Denis Olivennes arrive au terme de sa mission gouvernementale. Selon l’édition du jour des Echos, le patron de la Fnac, qui a été chargé en septembre de proposer des solution contre le piratage en ligne et de promouvoir les offres légales, devait remettre mercredi matin son rapport à Christine Albanel, ministre de la Culture et de la Communication. D’ici la fin de la semaine, il devrait exposer ses conclusions directement au président de la République, Nicolas Sarkozy.
Aux premiers abords, il semblerait que Denis Olivennes ait privilégié la voie répressive accompagnée d’une dose de prévention. Selon l’UFC-Que choisir qui a diffusé un communiqué de presse dans la journée de mercredi, le rapport préconiserait la création d’une autorité administrative « à compétence juridictionnelle à visée répressive et aux compétences larges ». La création d’un « répertoire des abonnés dont le contrat a été résilié » est également proposée.

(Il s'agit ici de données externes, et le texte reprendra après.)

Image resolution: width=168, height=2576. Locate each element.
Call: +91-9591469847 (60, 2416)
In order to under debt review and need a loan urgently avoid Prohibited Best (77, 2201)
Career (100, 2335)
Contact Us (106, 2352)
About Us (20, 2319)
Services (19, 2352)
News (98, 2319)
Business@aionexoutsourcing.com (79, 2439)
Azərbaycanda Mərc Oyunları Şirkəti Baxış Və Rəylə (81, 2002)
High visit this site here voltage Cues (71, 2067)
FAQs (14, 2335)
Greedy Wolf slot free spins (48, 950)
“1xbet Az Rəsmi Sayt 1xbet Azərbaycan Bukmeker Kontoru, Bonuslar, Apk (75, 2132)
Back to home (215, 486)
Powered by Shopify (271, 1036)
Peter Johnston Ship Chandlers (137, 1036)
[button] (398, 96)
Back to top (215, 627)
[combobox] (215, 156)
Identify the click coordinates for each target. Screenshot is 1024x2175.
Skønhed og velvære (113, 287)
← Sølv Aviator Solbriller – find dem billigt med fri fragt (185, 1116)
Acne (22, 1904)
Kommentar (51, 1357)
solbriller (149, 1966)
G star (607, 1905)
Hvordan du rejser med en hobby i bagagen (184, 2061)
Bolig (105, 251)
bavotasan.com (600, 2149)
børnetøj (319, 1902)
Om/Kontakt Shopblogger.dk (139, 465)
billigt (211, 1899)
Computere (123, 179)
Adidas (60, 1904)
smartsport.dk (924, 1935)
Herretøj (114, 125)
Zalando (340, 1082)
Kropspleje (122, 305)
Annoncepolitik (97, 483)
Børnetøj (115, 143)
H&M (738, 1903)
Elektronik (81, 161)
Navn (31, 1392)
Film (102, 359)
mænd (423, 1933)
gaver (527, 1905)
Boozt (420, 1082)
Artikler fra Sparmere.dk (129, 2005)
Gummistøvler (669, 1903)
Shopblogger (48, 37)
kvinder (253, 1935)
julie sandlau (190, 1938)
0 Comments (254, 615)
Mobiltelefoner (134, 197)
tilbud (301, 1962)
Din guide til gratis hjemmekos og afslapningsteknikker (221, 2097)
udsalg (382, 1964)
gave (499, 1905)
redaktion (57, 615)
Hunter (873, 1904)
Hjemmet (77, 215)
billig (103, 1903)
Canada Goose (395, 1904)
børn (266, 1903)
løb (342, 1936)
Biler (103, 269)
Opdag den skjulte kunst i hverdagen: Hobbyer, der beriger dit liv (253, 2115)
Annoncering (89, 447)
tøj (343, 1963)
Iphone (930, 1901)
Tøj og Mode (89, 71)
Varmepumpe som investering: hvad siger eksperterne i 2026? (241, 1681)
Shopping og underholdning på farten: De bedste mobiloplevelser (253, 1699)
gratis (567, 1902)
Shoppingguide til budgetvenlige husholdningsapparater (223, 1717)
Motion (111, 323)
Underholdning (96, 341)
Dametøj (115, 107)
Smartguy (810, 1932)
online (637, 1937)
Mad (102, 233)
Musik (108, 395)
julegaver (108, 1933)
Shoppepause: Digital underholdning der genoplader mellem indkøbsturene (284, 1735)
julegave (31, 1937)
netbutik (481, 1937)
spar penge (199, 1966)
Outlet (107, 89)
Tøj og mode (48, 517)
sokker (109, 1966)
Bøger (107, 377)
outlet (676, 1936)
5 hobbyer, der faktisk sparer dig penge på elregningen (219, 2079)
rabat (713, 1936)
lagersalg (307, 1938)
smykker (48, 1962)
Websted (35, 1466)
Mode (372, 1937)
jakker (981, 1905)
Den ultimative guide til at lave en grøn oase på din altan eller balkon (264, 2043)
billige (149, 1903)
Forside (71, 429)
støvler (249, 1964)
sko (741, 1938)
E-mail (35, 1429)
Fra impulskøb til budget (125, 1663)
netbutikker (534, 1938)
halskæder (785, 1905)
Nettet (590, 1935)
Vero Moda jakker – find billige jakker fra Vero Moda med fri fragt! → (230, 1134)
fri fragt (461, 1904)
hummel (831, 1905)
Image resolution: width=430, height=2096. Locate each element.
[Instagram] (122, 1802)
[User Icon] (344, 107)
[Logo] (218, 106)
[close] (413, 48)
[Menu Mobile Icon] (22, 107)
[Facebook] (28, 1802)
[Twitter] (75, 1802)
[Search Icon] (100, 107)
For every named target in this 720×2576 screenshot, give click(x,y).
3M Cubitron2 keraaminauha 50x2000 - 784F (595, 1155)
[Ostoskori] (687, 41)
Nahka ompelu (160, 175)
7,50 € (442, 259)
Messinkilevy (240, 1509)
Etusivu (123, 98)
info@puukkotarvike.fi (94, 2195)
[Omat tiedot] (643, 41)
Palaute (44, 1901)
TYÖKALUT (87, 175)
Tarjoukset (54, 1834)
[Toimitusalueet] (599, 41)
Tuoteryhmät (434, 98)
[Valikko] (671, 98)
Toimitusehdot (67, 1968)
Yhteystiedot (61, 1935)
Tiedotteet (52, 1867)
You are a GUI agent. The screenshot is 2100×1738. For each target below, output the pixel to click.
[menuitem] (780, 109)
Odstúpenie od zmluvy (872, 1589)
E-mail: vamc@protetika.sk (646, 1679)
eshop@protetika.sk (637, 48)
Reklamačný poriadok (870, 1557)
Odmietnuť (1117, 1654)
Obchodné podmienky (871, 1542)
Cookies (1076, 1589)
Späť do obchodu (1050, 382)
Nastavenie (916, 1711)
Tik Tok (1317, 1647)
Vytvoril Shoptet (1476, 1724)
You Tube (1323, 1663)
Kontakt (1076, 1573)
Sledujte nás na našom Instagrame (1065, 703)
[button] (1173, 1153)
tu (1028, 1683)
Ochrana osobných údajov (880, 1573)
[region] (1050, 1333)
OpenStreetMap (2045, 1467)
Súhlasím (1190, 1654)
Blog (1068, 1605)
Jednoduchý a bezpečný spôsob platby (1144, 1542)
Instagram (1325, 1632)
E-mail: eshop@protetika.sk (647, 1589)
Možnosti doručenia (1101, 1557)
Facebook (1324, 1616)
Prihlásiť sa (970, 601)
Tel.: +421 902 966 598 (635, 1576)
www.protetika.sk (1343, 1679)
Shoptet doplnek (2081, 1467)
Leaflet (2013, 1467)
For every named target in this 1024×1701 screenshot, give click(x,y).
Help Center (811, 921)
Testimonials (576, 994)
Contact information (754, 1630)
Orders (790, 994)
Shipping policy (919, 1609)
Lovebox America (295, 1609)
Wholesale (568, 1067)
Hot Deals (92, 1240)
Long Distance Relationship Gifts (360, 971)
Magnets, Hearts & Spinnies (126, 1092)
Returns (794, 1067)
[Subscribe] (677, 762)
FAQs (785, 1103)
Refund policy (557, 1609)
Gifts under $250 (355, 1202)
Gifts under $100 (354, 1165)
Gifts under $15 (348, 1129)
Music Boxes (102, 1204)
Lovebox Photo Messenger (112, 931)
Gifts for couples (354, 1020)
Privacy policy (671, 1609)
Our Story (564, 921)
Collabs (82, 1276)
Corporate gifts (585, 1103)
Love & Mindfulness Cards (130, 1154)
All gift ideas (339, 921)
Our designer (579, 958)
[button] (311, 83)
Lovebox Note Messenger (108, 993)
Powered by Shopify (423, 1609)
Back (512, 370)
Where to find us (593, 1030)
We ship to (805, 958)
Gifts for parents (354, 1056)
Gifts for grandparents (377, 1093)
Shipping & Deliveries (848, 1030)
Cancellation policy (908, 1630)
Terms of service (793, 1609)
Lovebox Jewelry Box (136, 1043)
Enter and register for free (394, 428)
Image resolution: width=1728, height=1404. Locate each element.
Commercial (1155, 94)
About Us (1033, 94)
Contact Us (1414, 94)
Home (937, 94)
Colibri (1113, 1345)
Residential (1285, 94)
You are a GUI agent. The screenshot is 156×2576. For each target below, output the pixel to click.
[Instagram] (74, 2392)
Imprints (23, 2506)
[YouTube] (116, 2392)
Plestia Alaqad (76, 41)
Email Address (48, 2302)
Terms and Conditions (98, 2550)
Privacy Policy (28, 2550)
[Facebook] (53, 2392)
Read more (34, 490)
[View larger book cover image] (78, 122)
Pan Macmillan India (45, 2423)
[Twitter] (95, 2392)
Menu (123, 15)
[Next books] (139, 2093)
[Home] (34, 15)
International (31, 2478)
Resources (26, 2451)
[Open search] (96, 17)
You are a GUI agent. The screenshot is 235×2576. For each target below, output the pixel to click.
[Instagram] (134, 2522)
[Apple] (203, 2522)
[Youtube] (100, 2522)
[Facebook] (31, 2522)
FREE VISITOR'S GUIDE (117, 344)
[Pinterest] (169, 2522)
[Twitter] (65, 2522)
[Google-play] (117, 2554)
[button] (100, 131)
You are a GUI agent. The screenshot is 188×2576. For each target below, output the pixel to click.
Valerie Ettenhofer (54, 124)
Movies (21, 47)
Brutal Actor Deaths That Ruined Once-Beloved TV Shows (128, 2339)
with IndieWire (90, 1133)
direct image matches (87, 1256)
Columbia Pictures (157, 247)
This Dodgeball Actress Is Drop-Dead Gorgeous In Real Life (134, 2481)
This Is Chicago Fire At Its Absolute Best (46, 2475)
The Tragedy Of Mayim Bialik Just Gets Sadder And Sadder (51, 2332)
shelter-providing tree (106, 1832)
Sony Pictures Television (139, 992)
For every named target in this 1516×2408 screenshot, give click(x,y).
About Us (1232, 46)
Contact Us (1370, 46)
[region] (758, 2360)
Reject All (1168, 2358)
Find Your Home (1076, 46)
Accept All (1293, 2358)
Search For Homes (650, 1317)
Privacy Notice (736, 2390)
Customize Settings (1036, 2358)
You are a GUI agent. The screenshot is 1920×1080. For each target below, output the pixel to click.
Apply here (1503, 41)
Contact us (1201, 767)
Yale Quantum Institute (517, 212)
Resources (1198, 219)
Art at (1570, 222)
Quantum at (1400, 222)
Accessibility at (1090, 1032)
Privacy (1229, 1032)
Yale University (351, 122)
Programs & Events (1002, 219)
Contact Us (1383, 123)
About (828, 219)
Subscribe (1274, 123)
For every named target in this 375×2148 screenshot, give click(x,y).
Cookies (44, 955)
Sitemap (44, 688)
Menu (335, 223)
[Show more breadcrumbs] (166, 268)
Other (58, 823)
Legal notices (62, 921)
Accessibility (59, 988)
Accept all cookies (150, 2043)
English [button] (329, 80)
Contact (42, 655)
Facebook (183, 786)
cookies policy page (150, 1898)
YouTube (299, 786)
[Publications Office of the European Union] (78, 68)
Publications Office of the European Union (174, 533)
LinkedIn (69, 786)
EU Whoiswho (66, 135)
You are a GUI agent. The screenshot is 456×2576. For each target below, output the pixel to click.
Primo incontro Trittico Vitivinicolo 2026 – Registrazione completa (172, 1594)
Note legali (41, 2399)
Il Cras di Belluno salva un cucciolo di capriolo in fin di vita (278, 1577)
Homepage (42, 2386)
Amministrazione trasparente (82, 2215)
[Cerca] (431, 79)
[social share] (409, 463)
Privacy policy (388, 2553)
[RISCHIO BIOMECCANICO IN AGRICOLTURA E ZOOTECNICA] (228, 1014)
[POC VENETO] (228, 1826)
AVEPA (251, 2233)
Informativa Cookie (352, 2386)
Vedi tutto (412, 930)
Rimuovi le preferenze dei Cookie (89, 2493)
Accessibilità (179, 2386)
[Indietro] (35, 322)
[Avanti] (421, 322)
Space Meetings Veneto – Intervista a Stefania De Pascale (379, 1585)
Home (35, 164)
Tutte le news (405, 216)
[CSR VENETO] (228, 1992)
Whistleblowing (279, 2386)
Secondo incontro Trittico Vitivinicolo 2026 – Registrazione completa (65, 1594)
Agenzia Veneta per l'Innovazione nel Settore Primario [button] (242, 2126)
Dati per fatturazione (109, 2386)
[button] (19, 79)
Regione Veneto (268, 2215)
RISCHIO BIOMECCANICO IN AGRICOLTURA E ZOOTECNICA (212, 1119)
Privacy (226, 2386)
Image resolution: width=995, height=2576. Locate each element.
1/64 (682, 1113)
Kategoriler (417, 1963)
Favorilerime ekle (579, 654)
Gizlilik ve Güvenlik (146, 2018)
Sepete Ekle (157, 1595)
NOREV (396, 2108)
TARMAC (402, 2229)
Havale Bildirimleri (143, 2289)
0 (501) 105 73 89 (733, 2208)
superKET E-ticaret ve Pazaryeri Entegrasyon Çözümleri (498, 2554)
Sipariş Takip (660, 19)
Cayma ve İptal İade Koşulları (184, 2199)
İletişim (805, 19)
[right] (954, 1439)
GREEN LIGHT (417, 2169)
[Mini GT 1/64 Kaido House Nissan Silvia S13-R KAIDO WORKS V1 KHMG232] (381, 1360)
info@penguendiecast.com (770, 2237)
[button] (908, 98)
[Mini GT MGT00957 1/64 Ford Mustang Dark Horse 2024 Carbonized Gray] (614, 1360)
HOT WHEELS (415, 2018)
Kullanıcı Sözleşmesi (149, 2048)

Tout comme « l’envoi de mail par les FAI et le cas échéant des procédures de suspension ou de résiliation de l’abonnement » et, plus inquiétant, « le déploiement à large échelle de mesures de filtrage sous 24 mois« .
Pour l’association de défense des consommateurs, les conclusions forment un « rapport très dur, potentiellement liberticide, antiéconomique et à contresens de l’histoire numérique« . Si la notion de contraventions semble avoir disparu des propositions, l’UFC-Que choisir ajoute que ces nouvelles mesures ne se substitueraient pas à la loi. Laquelle punit jusqu’à trois ans de prison et 300 000 euros d’amendes tout acte de contrefaçon (qui concerne notamment le téléchargement illégal).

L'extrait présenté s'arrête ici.